Thank you for your thoughtful and somewhat unique article. You and I share the same world view in regards to theology and spanking. I am now a widower but in the early years of my marriage my wife would indulge my fantisies by telling me stories containing spanking as we made love. Of course, as someone with a spanking fetish, these stories would really turn me on. I would tell her an outline to a story I wanted to hear and she would wonderfully supply the narrative complete with sound effects, etc. This was a good thing particularly when we were not in the mood or able to indulge in actual spanking play. But after a while, in some of my requests, she would not be the person being spanked. Eventually she became angry and refused to role "play" or pretend to be another woman. Both of us being committed Christians I came to understand that she saw my requests as bringing another person into bed with us - a type of adultery. I wonder if you have any thoughts on this. I respected her requests. Although on special occasions she would indulge me with a little fantasy that didn't involve her own gorgeous backside.
27 October 2012 03:26
Goodgulf said...
Ephesians was radical in its day. Not for saying that women should submit to men (that was the norm of the day) but in spelling out that males had a duty to their wives.

To quote from a web page:
The husband is to love his wife above all other human beings.

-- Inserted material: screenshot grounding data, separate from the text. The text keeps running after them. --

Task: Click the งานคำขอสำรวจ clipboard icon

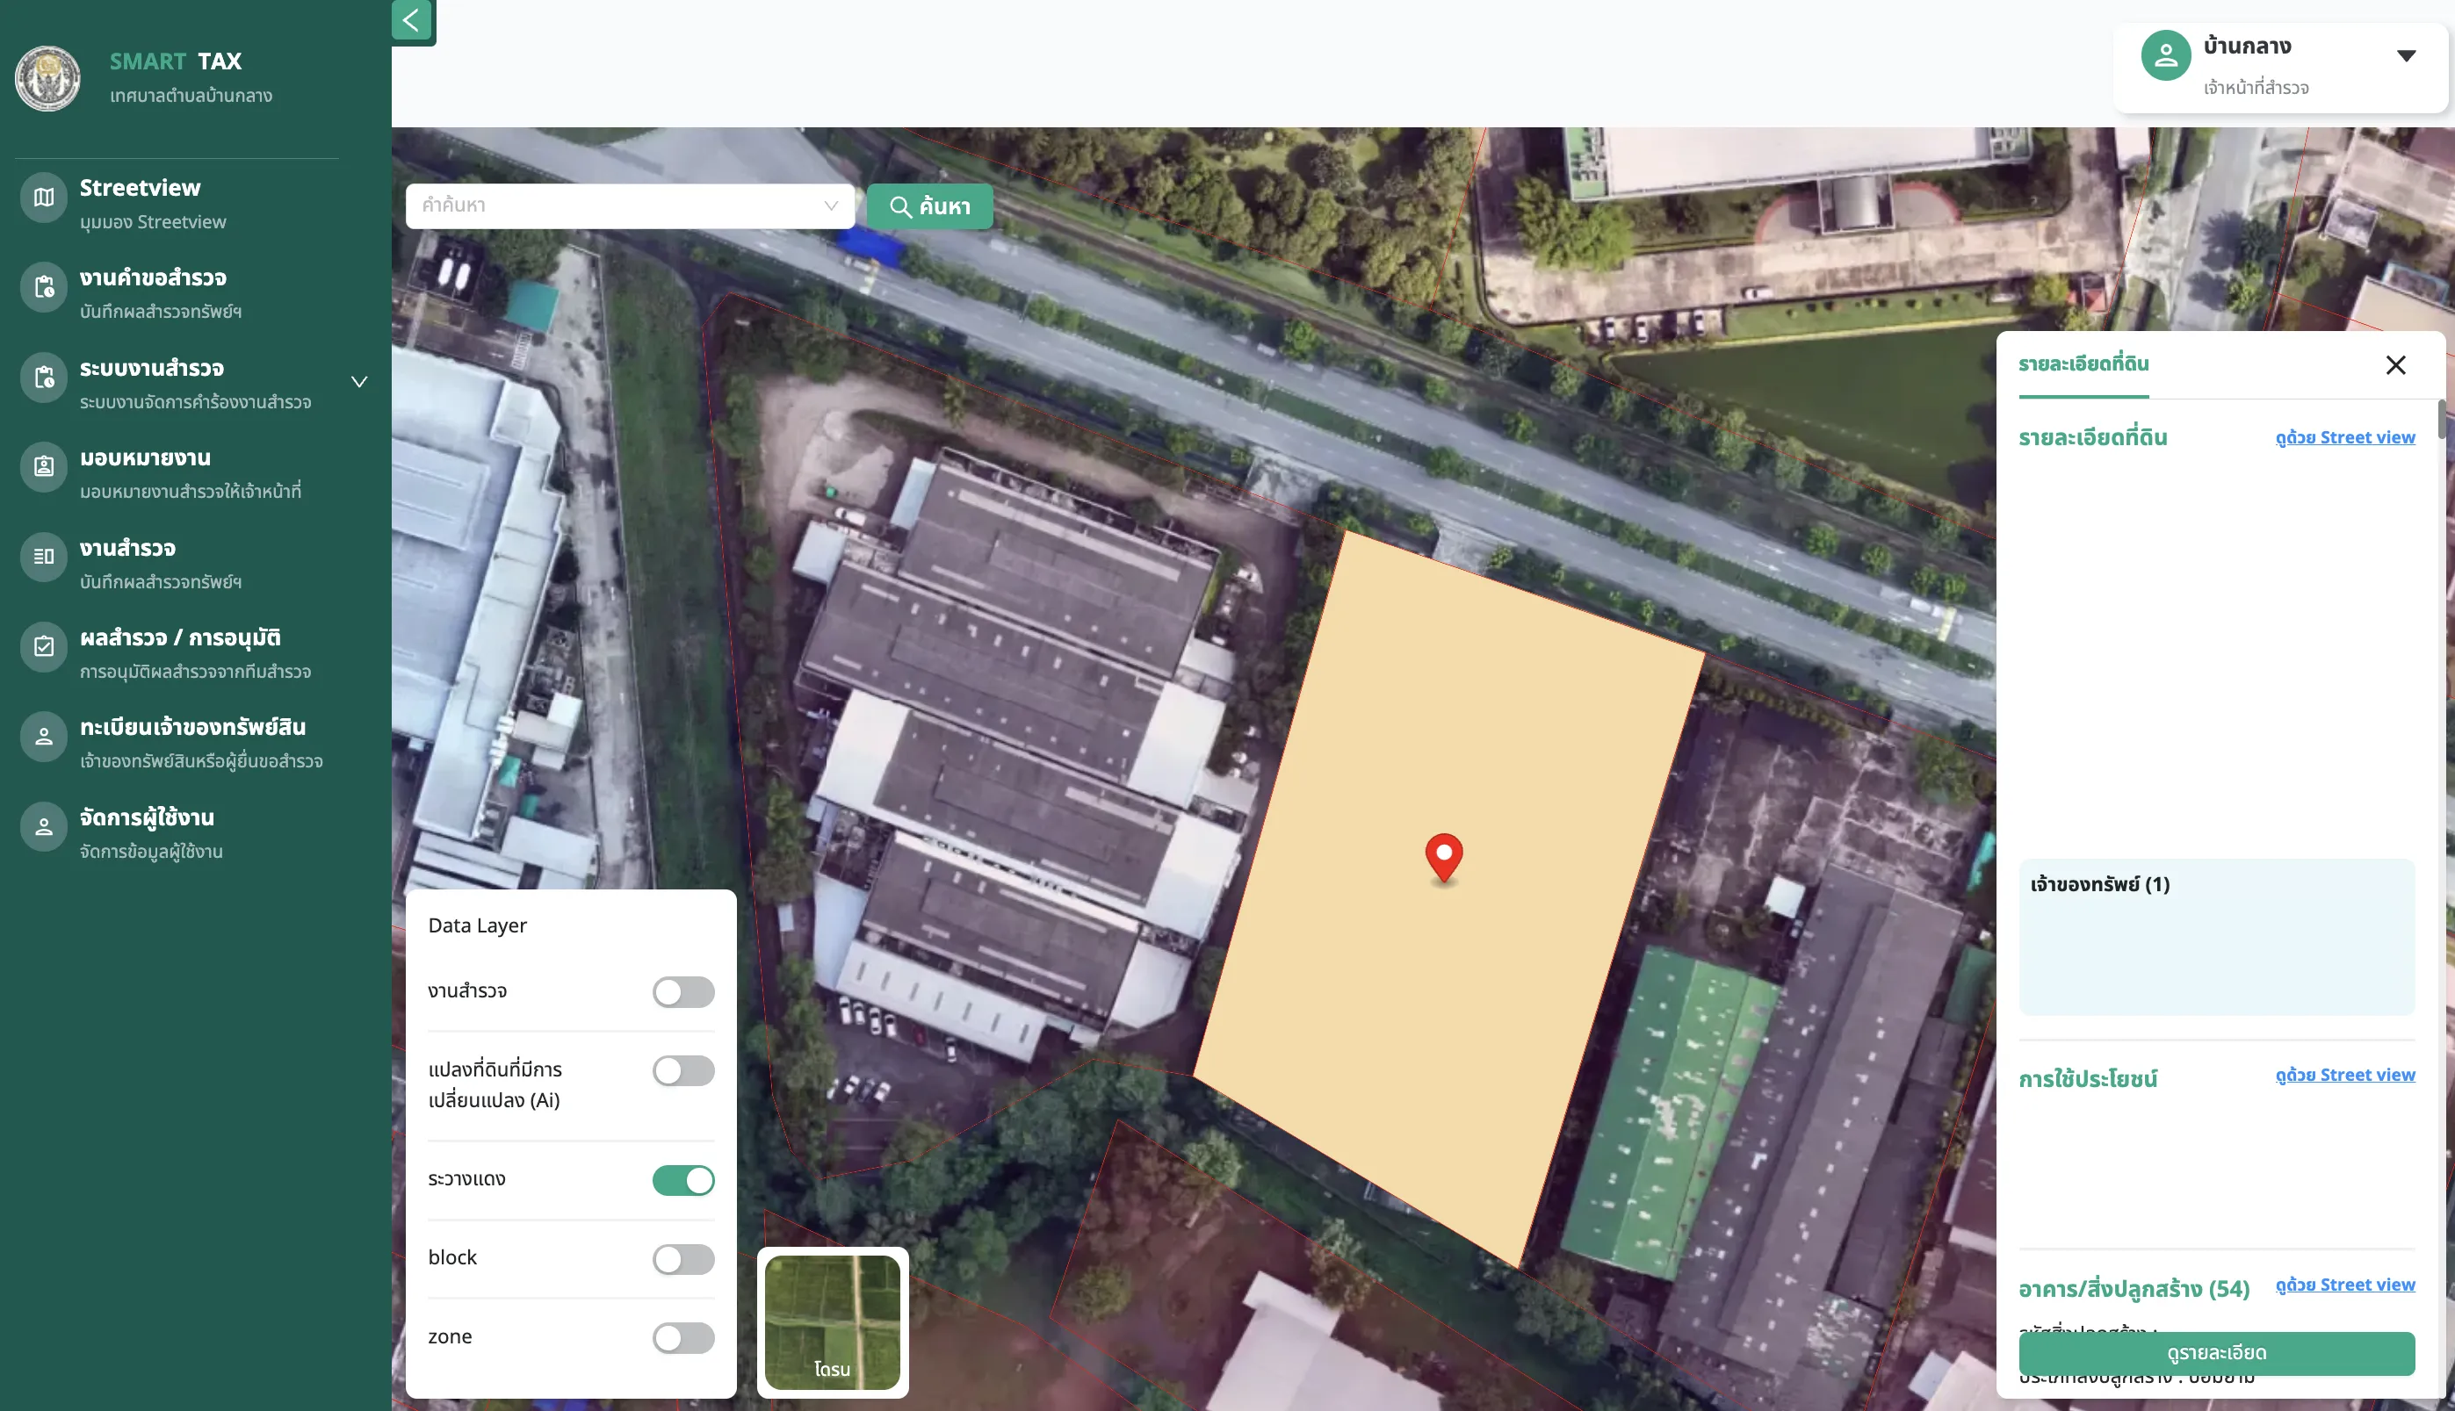Action: [44, 288]
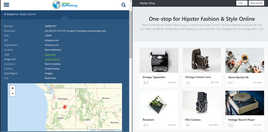Screen dimensions: 268x132
Task: Click the Film Camera product image
Action: pos(202,103)
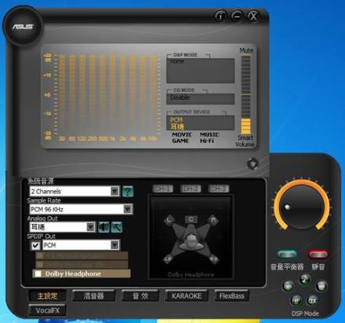The width and height of the screenshot is (345, 323).
Task: Enable the Dolby Headphone checkbox
Action: coord(39,273)
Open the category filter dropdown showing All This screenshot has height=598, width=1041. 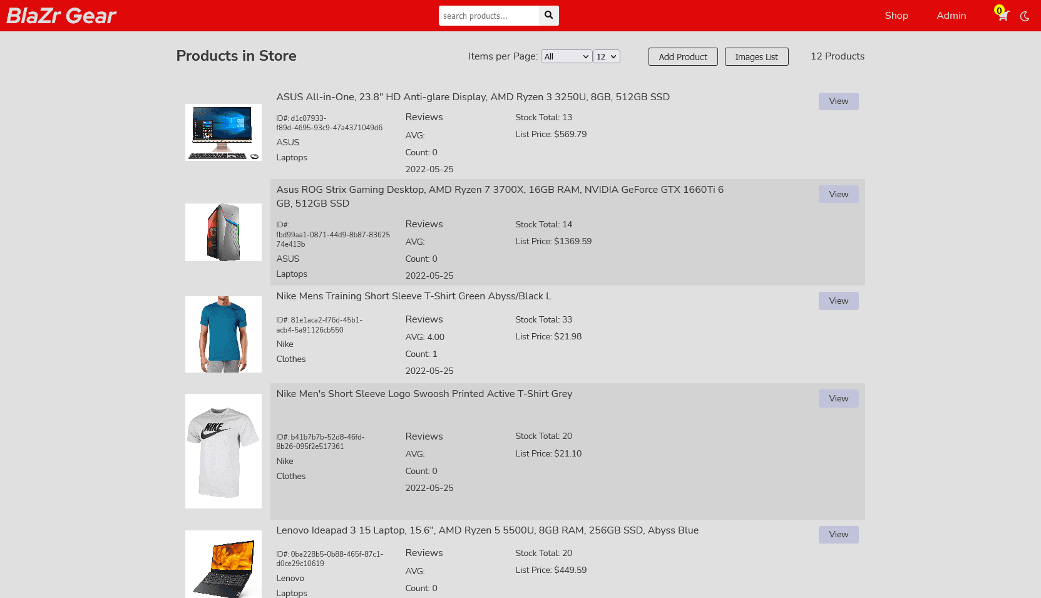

Consider Eph. 5:25 and 28. These passages teach that the husband is to be considerate and tender. The verses in Ephesians 5 teach that the husband is to cherish his wife.
----

Those passages were the groundbreaking radical literature of the day. Clearly a threat to the social order.
27 November 2012 05:21
johnm said...
I think Ephesians 5 is often interpreted through a lens of Western culture, American and European, following the norms of male domination. So what gets emphasized, unfortunately, is the concept of the male HOH.

Our cultural preconceptions cause us to undervalue Eph 5:21 "submit to one another," the guiding principle for the passage. We also tend to undervalue Eph 5:25 "husbands love your wives, just as Christ loved the church and gave himself up for her." The same New Testament writer urges us to "consider others better than yourselves" (Phil 2:3). These ideas illustrate mutual love and support and submission in the context of Christian community and Christian family.

A mutually derived commitment to spank one another (or for either partner to be the spanker or the spankee) is just that--a mutually derived commitment. The spanking might be disciplinary or erotic or a mixture that might not be clearly understood. The main thing is that both parties want to participate, and to do so in ways that bring them joy, peace, and deeper love and intimacy.
23 January 2017 23:37
Redskinluver said...
It is hard for me to disassociate the Christian domestic discipline philosophy and religious fundamentaliism especially insofar as both are unaccepting of same sex relationships.
12 March 2017 17:23
Often123 said...
RE: "An interesting dilemma was posed on the site, The Intimate couple, by a woman who was married to a man who enjoyed being spanked. He didn't share that fetish with his wife for 19 years but when he finally did and managed to convince his wife to try it, she actually loved it!"
I can tell you this much, my wife was a Christian and discovered she enjoyed spanking me. Yes, I had converted her from Vanilla, thank goodness she was open-minded.
22 April 2017 19:36
Artie1096 said...
This is an excellent article and sums up my beliefs pretty well!